[PROVIDED ENTRIES]
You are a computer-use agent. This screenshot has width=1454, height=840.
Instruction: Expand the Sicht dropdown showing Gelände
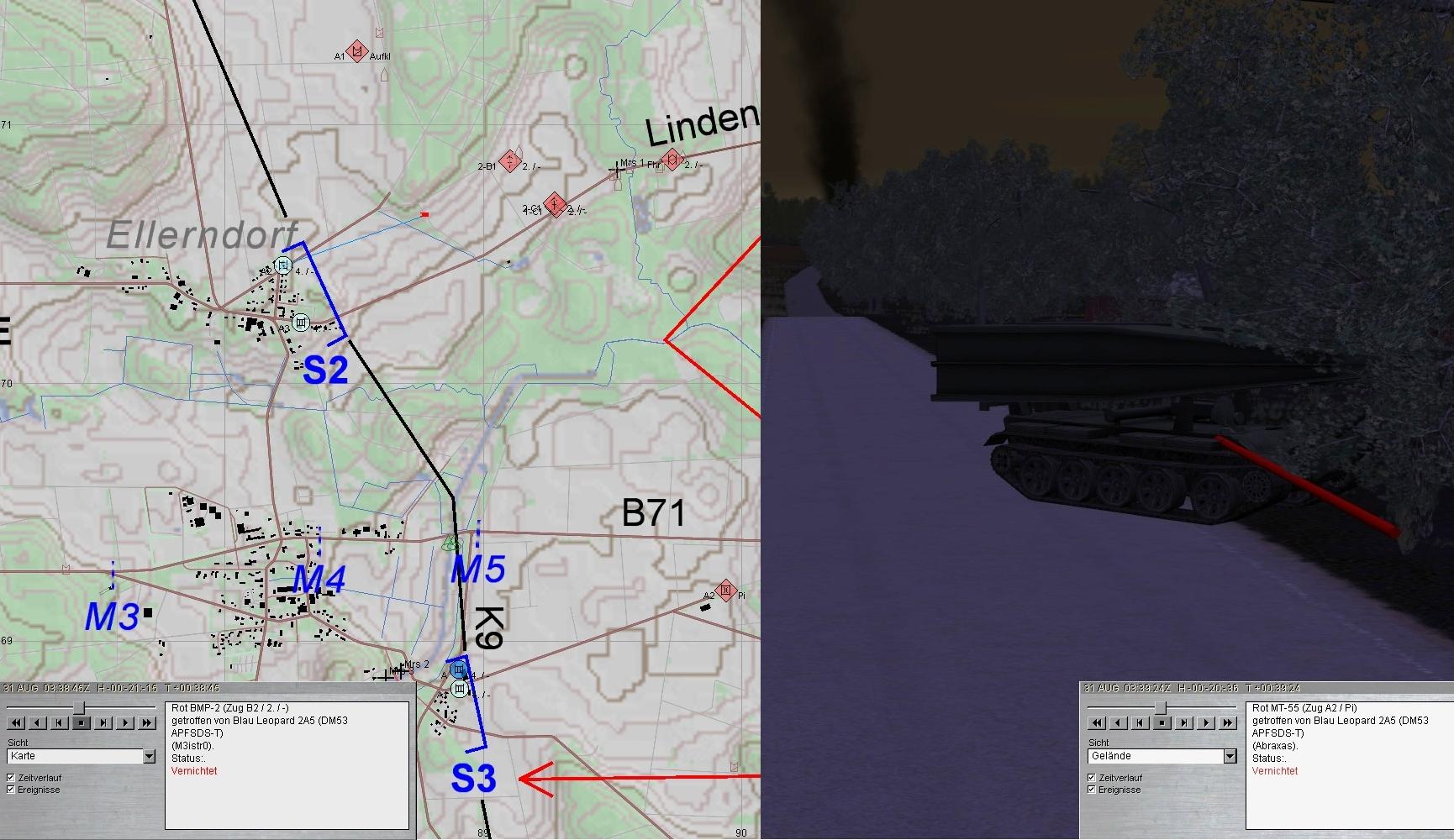[1230, 757]
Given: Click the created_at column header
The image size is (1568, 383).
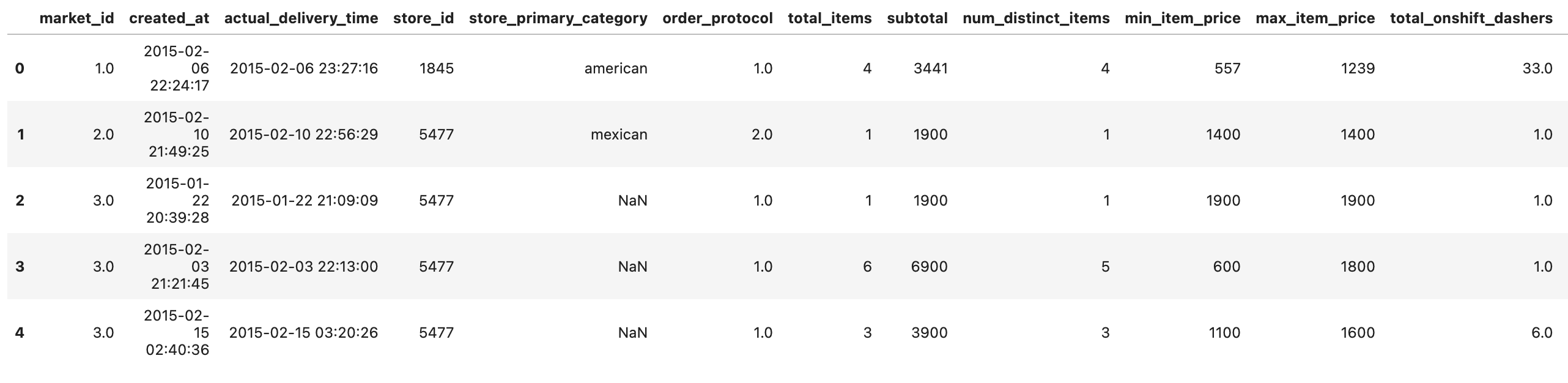Looking at the screenshot, I should pyautogui.click(x=169, y=18).
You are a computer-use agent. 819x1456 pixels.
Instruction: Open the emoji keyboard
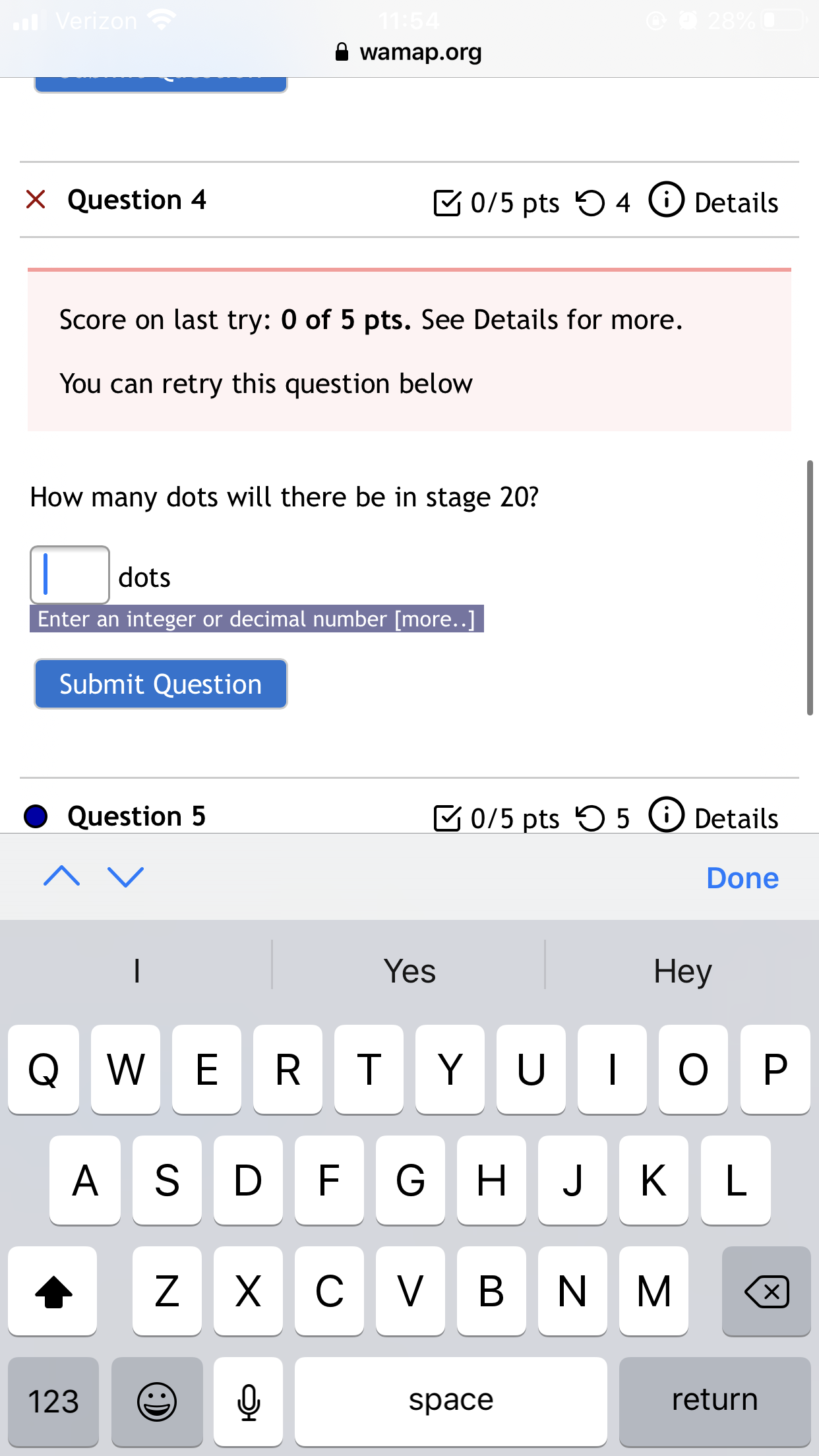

[HOW TO COMPLETE THIS TASK] Find the line that contains "You are a computer-use agent. 819x1456". Copy it and every line after it through the end of the listing exactly, but not the pictures.

[WRITTEN SOLUTION]
You are a computer-use agent. 819x1456 pixels.
Instruction: Open the emoji keyboard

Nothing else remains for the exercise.